Asynchronous Circuit Anarchy: Does it Make Sense?

This presentation will touch on the potential application of asynchronous circuits in our currently clocked design world. Three aspects of design - architecture, circuits, and communications - will be briefly discussed. Recent research on asynchronous circuits in Intel was carried out as part of a project to study the potential of asynchronous circuits as an alternative if global chip clocking becomes unfeasible. The test chip developed as part of this project will be used as the springboard for this presentation. This circuit contained much of the front end of Intel's microprocessors and was fabricated on the same processors as a commercial product. The test chip showed a 3X improvement in throughput, and a 2X improvement in latency and power. The means of achieving these improvements will be discussed. Examples of asynchronous design in Intel's current microprocessors will be presented, and some projections as to important future uses will be made.

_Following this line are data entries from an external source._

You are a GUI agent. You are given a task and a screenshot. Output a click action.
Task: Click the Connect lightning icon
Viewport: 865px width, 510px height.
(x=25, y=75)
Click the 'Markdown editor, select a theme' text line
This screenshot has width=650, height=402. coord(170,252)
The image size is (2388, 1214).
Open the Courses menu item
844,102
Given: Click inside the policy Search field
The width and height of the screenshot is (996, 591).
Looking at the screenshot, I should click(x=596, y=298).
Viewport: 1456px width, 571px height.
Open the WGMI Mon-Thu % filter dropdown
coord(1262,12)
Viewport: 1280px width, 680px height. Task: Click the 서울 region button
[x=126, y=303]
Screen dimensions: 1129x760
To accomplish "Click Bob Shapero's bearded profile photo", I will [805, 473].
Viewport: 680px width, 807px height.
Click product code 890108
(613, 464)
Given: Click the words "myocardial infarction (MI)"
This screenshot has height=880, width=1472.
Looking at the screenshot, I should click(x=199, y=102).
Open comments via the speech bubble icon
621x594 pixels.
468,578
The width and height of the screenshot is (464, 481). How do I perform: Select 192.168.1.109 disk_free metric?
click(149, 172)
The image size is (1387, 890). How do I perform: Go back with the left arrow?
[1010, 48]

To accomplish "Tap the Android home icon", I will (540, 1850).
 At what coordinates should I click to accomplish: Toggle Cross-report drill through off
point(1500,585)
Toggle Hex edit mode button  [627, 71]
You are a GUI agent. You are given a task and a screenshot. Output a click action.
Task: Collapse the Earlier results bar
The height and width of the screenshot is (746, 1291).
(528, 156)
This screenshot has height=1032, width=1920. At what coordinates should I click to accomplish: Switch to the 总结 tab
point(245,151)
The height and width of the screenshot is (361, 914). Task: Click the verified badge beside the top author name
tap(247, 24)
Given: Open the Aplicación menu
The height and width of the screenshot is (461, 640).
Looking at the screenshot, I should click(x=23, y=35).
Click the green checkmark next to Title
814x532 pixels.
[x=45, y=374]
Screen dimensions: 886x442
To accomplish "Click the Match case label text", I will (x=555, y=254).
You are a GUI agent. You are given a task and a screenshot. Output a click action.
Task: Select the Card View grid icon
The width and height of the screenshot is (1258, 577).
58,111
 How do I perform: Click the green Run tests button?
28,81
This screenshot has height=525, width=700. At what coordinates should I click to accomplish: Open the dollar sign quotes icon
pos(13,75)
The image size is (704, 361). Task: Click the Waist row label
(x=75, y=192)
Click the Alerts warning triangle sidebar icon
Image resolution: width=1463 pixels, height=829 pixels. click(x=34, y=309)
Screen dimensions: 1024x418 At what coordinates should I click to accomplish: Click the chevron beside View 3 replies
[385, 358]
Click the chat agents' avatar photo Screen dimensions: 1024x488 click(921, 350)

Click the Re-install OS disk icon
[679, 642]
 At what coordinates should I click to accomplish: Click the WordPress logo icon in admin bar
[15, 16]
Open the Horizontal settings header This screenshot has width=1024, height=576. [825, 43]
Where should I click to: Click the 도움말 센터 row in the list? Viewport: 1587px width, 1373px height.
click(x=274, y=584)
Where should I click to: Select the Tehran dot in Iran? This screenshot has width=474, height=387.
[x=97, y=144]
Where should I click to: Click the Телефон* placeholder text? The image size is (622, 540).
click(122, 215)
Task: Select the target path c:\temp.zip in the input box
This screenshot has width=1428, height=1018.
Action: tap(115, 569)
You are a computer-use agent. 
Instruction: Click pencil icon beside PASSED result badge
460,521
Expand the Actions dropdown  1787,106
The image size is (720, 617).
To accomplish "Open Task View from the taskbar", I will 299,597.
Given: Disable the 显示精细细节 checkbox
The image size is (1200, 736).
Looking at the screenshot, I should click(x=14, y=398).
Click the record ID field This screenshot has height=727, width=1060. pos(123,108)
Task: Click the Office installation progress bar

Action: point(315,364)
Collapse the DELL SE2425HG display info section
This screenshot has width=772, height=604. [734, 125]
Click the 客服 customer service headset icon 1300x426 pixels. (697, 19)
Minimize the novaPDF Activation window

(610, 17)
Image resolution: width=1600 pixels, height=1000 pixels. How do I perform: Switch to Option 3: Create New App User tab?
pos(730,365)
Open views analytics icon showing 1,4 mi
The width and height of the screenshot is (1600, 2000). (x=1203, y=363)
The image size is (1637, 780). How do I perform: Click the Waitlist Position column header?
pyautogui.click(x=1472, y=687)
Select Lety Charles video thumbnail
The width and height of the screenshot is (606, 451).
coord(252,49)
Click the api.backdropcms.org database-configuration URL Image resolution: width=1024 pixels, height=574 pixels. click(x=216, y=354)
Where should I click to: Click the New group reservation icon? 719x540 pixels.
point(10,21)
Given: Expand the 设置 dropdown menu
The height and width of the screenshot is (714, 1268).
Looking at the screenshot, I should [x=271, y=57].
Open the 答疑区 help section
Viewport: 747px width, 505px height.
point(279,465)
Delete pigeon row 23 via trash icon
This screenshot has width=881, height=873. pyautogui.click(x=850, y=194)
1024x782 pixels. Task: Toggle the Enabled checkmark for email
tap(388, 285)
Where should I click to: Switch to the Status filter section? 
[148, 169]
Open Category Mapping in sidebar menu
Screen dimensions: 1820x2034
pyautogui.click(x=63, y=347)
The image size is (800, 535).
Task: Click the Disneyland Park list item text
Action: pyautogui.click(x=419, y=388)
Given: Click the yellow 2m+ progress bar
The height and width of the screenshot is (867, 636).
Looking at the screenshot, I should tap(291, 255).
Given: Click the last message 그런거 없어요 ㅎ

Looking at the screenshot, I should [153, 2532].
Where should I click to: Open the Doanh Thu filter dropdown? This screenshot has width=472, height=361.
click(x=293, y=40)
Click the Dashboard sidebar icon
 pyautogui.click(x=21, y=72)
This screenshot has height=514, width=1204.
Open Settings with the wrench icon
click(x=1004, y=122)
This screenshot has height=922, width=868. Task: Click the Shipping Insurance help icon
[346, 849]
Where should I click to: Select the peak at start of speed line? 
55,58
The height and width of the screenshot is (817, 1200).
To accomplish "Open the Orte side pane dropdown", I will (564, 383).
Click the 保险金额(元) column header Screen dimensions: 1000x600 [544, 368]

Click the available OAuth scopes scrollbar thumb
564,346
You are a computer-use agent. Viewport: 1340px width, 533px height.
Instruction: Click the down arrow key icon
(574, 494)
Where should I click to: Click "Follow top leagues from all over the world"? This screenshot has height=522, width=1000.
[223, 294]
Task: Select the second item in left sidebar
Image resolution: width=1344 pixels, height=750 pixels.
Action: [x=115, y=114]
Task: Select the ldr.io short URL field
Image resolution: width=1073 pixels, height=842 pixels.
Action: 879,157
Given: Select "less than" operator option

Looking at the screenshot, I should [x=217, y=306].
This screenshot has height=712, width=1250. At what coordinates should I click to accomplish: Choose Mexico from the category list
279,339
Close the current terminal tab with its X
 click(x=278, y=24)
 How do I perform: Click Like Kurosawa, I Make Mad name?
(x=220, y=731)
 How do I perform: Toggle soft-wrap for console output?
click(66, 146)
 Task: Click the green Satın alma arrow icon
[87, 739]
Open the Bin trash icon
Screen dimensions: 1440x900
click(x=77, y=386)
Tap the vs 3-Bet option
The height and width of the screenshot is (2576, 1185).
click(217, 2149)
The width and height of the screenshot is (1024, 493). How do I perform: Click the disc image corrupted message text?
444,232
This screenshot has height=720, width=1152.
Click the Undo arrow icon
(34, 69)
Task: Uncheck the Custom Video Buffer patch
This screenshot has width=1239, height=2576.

Kenneth S. Stevens received a B.A. in Biology and a B.S. in Computer Science in 1982, and a M.S. in Computer Science in 1984 from the University of Utah. He received his Ph.D. in Computer Science from the University of Calgary, Alberta, Canada, in 1994. From 1984 through 1991 he held research positions at the Fairchild/Schlumberger Laboratory for AI Research, the Schlumberger Palo Alto Research Laboratory, and Hewlett Packard Laboratories in Palo Alto CA. Dr. Stevens became an Assistant Professor at the Air Force Institute of Technology (AFIT) in Dayton, OH in 1994, and since 1996 he has been an Adjunct Professor. Since 1996 he has been employed at Intel's Strategic CAD Labs in Hillsboro, OR. He was the principal author of three papers that received the Best Paper awards for communication chip architecture, circuit design, and timing analysis. He holds seven patents in the area of communications chip design, circuit design, and timing analysis. He is a Senior Member of IEEE. Ken has fabricated several large fully asynchronous VLSI chips, and has developed public domain software for the international spell checker "ispell." He is also been the co-founder of a successful small software company. His research interests include asynchronous circuits, VLSI, architecture and design, hardware synthesis and verification, and timing analysis.